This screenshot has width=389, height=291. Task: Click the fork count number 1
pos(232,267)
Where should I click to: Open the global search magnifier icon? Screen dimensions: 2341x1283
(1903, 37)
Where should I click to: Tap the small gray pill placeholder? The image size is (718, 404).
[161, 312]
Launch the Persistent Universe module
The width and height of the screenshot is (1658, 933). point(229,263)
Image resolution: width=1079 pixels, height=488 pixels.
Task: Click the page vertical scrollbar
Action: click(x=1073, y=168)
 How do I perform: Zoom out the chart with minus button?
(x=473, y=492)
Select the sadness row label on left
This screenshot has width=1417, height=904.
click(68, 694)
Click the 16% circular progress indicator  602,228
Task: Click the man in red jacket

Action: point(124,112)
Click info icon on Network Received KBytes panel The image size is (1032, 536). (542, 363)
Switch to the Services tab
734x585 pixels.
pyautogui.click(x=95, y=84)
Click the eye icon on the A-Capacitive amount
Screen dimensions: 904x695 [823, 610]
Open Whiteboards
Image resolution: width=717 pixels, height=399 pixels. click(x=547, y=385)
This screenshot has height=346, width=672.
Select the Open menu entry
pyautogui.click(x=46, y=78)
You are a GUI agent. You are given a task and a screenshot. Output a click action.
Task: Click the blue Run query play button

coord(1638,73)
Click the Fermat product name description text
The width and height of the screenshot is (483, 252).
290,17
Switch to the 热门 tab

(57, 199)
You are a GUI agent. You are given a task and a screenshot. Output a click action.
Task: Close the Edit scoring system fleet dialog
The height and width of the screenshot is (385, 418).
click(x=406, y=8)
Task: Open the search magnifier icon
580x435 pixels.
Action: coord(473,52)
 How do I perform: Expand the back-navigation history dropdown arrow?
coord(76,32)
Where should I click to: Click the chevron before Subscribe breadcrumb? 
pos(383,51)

·····

PROBLEM STATEMENT »
Revise the part of the material that opens at its start and closes with the line containing "Action: click(x=1073, y=168)", replacing "magnifier" with "magnifying glass" and leaving everything else unchanged.

ANSWER TO THIS TASK »
This screenshot has width=389, height=291. Task: Click the fork count number 1
pos(232,267)
Where should I click to: Open the global search magnifying glass icon? Screen dimensions: 2341x1283
(1903, 37)
Where should I click to: Tap the small gray pill placeholder? The image size is (718, 404).
[161, 312]
Launch the Persistent Universe module
The width and height of the screenshot is (1658, 933). point(229,263)
Image resolution: width=1079 pixels, height=488 pixels.
Task: Click the page vertical scrollbar
Action: click(x=1073, y=168)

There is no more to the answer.